■ **What is required**
Each record below is to be restated word for word.
Extracted data below:
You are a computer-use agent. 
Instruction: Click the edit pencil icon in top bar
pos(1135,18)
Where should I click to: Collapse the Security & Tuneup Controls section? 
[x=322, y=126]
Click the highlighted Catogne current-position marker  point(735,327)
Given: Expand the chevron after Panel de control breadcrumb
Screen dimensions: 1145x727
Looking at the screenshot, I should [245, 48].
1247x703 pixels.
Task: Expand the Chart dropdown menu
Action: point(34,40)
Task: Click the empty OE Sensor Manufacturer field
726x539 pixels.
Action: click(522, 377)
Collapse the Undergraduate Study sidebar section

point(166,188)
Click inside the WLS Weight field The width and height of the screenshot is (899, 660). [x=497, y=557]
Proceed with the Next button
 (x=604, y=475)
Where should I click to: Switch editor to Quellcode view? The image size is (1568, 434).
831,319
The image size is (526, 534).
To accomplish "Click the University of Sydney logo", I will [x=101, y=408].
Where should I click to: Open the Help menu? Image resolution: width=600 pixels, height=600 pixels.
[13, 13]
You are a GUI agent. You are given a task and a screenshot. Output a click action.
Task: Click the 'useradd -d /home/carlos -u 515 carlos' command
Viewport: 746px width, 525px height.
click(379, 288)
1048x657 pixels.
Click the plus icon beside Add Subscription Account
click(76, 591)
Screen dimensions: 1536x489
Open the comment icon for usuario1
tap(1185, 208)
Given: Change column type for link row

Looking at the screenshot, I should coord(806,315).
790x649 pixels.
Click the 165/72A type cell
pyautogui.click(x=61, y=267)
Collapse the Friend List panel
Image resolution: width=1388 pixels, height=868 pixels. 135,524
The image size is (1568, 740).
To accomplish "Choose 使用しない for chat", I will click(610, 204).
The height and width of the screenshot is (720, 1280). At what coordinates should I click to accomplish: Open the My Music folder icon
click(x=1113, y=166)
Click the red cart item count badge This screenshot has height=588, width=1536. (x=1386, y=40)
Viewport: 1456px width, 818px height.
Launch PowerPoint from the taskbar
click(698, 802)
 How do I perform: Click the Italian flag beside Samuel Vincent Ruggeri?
End of Extracted data.
■ **Solution below**
You are a computer-use agent. 
Instruction: Click the edit pencil icon in top bar
pos(1135,18)
Where should I click to: Collapse the Security & Tuneup Controls section? 
[x=322, y=126]
Click the highlighted Catogne current-position marker  point(735,327)
Given: Expand the chevron after Panel de control breadcrumb
Screen dimensions: 1145x727
Looking at the screenshot, I should [245, 48].
1247x703 pixels.
Task: Expand the Chart dropdown menu
Action: point(34,40)
Task: Click the empty OE Sensor Manufacturer field
726x539 pixels.
Action: click(522, 377)
Collapse the Undergraduate Study sidebar section

point(166,188)
Click inside the WLS Weight field The width and height of the screenshot is (899, 660). [x=497, y=557]
Proceed with the Next button
 (x=604, y=475)
Where should I click to: Switch editor to Quellcode view? The image size is (1568, 434).
831,319
The image size is (526, 534).
To accomplish "Click the University of Sydney logo", I will [x=101, y=408].
Where should I click to: Open the Help menu? Image resolution: width=600 pixels, height=600 pixels.
[13, 13]
You are a GUI agent. You are given a task and a screenshot. Output a click action.
Task: Click the 'useradd -d /home/carlos -u 515 carlos' command
Viewport: 746px width, 525px height.
click(379, 288)
1048x657 pixels.
Click the plus icon beside Add Subscription Account
click(76, 591)
Screen dimensions: 1536x489
Open the comment icon for usuario1
tap(1185, 208)
Given: Change column type for link row

Looking at the screenshot, I should coord(806,315).
790x649 pixels.
Click the 165/72A type cell
pyautogui.click(x=61, y=267)
Collapse the Friend List panel
Image resolution: width=1388 pixels, height=868 pixels. 135,524
The image size is (1568, 740).
To accomplish "Choose 使用しない for chat", I will click(610, 204).
The height and width of the screenshot is (720, 1280). At what coordinates should I click to accomplish: Open the My Music folder icon
click(x=1113, y=166)
Click the red cart item count badge This screenshot has height=588, width=1536. (x=1386, y=40)
Viewport: 1456px width, 818px height.
Launch PowerPoint from the taskbar
click(698, 802)
 How do I perform: Click the Italian flag beside Samuel Vincent Ruggeri?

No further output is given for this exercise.